Assignment – Starting at the line with "Select Price in the IntelliSense list", retype every remaining line of the records exactly. Do not include pictures.

[Screenshot grounding data]
- - -
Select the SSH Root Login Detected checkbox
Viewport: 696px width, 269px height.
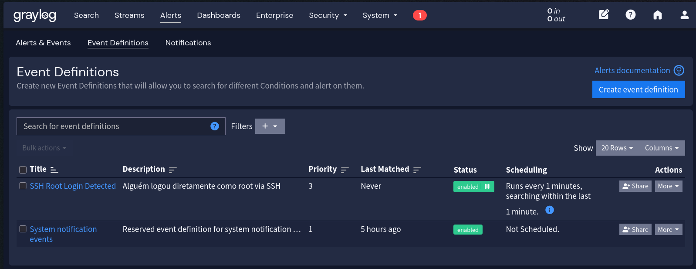pos(23,186)
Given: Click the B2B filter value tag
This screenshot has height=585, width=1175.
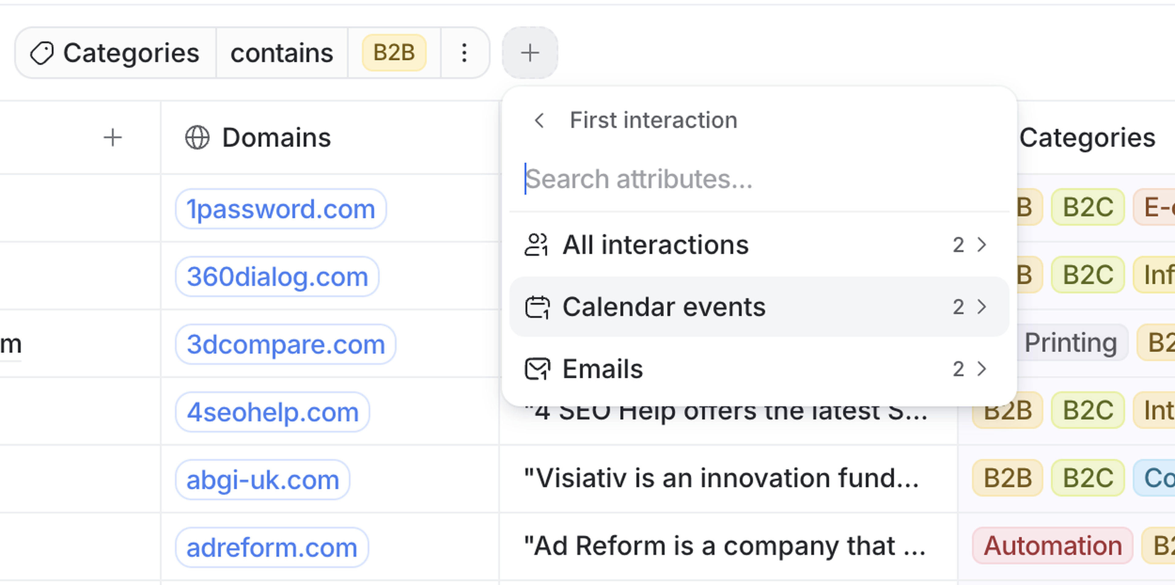Looking at the screenshot, I should (394, 53).
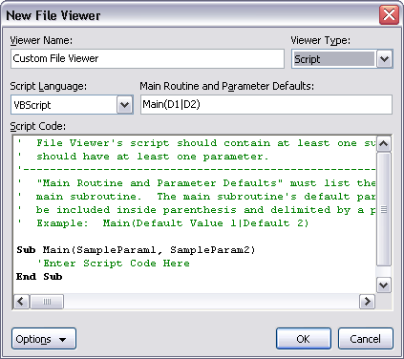404x359 pixels.
Task: Click the 'Enter Script Code Here' comment line
Action: point(114,264)
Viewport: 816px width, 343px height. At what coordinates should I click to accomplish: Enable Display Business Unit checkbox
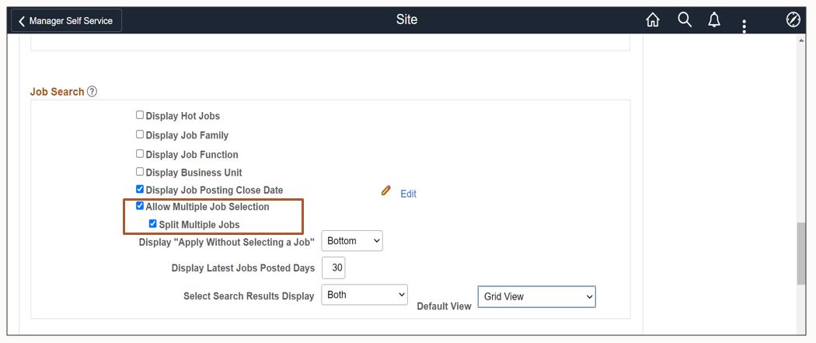click(140, 172)
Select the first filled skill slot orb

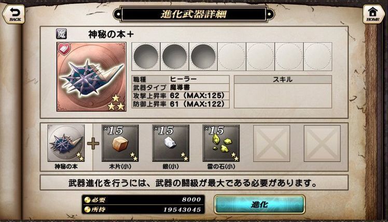pos(146,56)
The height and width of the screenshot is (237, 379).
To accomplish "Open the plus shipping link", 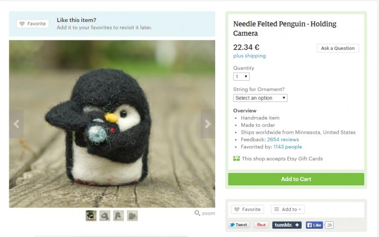I will click(250, 56).

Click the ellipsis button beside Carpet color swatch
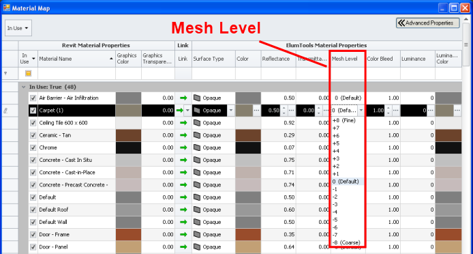coord(256,111)
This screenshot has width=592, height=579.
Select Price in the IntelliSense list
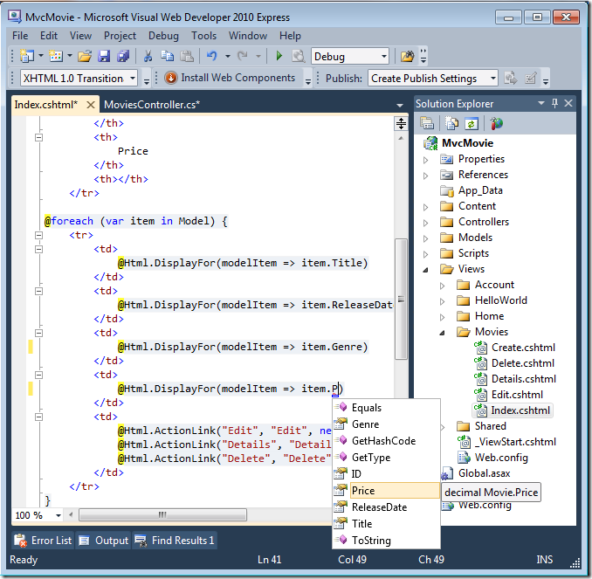[x=363, y=491]
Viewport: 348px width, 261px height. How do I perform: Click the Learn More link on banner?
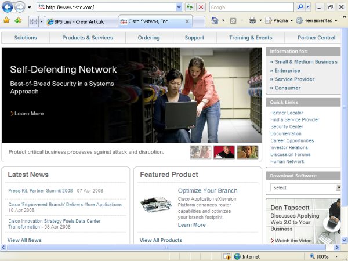[29, 114]
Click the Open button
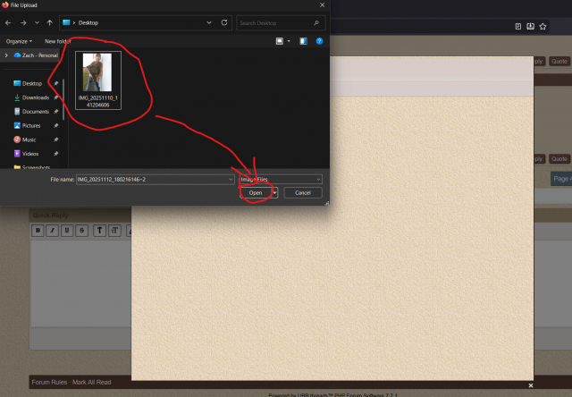572x397 pixels. (x=256, y=192)
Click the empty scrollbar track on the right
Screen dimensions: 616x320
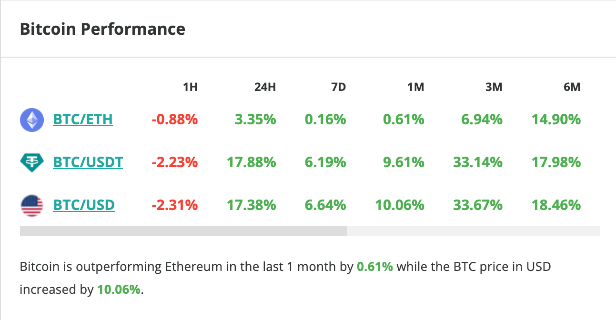click(473, 231)
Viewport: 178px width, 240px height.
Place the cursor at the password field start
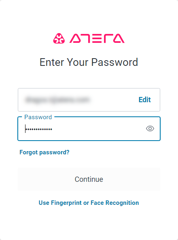tap(25, 129)
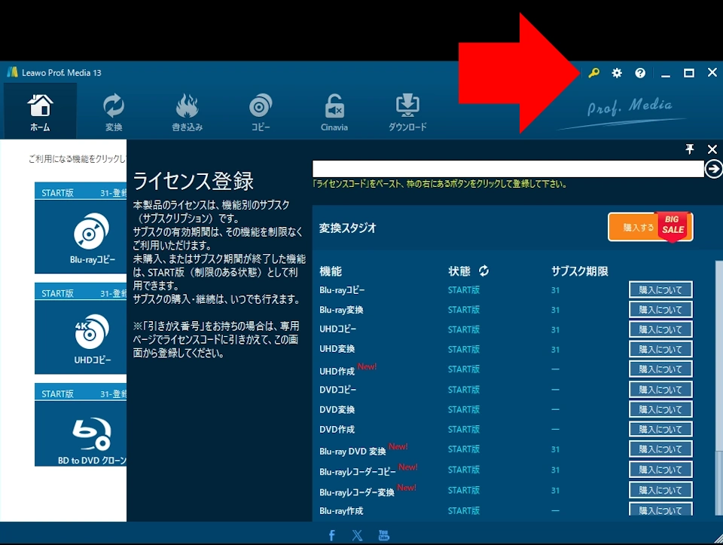Go to the 書き込み tab
Screen dimensions: 723x545
[187, 112]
- - -
Solved exercise –
Select Price in the IntelliSense list
[x=363, y=491]
Viewport: 348px width, 261px height. How do I perform: Click the Learn More link on banner?
[29, 114]
Click the Open button
572x397 pixels. (x=256, y=192)
Click the empty scrollbar track on the right
Screen dimensions: 616x320
click(473, 231)
Viewport: 178px width, 240px height.
Place the cursor at the password field start
tap(25, 129)
Go to the 書き込み tab
Screen dimensions: 723x545
[187, 112]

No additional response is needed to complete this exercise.